Sharing observations with teachers, schools or occupational therapists can also help create more consistent support.
Not All Sensory Differences Look the Same
Many people assume sensory processing differences only involve avoiding certain sounds, textures or environments. However, some children actively seek sensory input instead.
For example, a sensory-seeking child may:
- jump, climb or spin frequently
- enjoy tight squeezes or deep pressure
- seek loud sounds or movement
- chew clothing, pencils or toys
- appear constantly on the go
Meanwhile, a sensory-sensitive child may:
- cover their ears
- avoid certain fabrics
- become overwhelmed in busy places
- struggle with bright lights or strong smells
Some children show both sensory-seeking and sensory-sensitive behaviours depending on the situation.

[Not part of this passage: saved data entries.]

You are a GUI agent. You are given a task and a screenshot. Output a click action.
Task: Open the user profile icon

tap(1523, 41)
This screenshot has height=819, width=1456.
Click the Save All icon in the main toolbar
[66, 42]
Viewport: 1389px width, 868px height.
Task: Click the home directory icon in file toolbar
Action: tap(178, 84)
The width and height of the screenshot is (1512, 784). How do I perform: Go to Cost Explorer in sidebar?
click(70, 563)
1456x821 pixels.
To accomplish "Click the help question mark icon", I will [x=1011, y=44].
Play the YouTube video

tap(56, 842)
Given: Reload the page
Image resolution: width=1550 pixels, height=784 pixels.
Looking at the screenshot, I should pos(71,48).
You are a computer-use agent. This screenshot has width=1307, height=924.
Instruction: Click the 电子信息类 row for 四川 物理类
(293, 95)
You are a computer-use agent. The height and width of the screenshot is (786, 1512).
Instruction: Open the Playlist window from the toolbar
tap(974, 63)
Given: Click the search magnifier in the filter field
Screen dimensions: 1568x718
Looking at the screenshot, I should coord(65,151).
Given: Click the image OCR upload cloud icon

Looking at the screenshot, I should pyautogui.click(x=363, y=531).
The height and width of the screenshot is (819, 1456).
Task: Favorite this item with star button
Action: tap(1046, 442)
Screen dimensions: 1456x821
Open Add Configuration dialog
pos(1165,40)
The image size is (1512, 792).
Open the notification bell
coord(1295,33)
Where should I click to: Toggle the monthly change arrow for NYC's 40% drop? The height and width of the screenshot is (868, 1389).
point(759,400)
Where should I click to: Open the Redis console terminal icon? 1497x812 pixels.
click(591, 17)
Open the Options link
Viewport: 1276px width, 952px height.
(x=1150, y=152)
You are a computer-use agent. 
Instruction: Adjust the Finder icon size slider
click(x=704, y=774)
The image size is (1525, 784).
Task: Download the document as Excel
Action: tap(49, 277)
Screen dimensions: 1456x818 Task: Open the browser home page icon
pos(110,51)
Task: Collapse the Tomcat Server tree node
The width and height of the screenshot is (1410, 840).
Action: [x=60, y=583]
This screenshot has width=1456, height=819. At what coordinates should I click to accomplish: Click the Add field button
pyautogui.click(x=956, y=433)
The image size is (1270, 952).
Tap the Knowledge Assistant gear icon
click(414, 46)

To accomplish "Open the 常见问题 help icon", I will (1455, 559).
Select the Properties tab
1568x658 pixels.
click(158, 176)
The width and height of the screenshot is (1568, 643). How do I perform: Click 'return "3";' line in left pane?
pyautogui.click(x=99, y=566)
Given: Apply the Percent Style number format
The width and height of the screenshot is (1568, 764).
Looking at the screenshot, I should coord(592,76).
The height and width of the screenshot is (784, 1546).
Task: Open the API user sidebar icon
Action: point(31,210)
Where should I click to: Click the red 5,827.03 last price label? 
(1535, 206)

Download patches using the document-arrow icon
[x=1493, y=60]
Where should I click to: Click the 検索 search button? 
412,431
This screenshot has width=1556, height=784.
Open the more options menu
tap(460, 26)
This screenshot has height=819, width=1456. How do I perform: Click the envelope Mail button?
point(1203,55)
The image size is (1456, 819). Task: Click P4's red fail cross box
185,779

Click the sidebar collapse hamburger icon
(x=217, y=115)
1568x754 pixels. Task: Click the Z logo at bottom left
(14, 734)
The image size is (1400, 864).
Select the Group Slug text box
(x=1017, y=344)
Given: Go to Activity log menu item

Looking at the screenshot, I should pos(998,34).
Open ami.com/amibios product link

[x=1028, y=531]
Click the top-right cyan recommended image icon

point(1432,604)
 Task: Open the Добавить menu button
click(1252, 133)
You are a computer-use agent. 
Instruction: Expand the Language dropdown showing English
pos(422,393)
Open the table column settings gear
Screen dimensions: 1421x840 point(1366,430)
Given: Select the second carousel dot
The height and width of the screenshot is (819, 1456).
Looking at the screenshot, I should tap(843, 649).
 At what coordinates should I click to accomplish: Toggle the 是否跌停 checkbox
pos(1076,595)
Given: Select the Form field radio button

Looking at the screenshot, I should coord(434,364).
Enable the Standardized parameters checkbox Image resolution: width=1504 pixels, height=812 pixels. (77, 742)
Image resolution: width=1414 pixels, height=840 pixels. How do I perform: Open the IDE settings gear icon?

Understanding the difference can help parents respond more effectively and provide the right support for their child's individual needs.
4. Offer Choices Where Possible
Sensory overload can leave children feeling like they have very little control over what is happening around them.
Offering small choices can help them feel safer and more regulated.
For example:
- “Would you like your headphones on?”
- “Do you want the blue top or the soft grey one?”
- “Would you like some quiet time or a cuddle?”
These small decisions help children feel involved rather than powerless.
Over time, this also helps children recognise and communicate their own sensory needs more confidently.
5. Create a Safe Sensory Space at Home
Having a calm, familiar space at home can make a huge difference during overwhelming moments.
This does not need to be an expensive sensory room. Even a small quiet corner can help.
Some families include:
- soft blankets
- dim lighting
- favourite toys
- sensory cushions
- noise-cancelling headphones
- calming fidget toys
- books
- weighted blankets
The goal is to create a space where your child feels safe enough to regulate and decompress.
Many children benefit from knowing they have somewhere predictable to retreat to when the world feels too loud or overwhelming.

6. Teach Coping Strategies During Calm Moments
When a child is already overwhelmed, it is often difficult for them to learn new coping skills in the moment.
Instead, try practising calming strategies during relaxed, happy times so they feel more familiar later on.
This could include:
- deep breathing
- squeezing a stress ball
- stretching
- jumping
- listening to calming music
- taking movement breaks
- using visual timers
Children learn a great deal through observation, so modelling these strategies yourself can also be powerful.
For example:
“I’m feeling a little overwhelmed, so I’m going to take some slow breaths.”
This helps normalise emotional regulation and shows your child that everyone sometimes needs support managing big feelings.
Final Thoughts
Responding empathetically to those with SPD is not about removing every challenge from your child’s life. It is about helping them feel understood, supported and safe while they develop the confidence to navigate the world around them.
Some days will still feel difficult. There may still be meltdowns, clothing battles, overwhelming environments or moments where nothing seems to work.
But small, consistent responses built around patience, understanding and connection can make a huge difference over time.
For many children with sensory processing differences, feeling understood is often the first step towards feeling secure.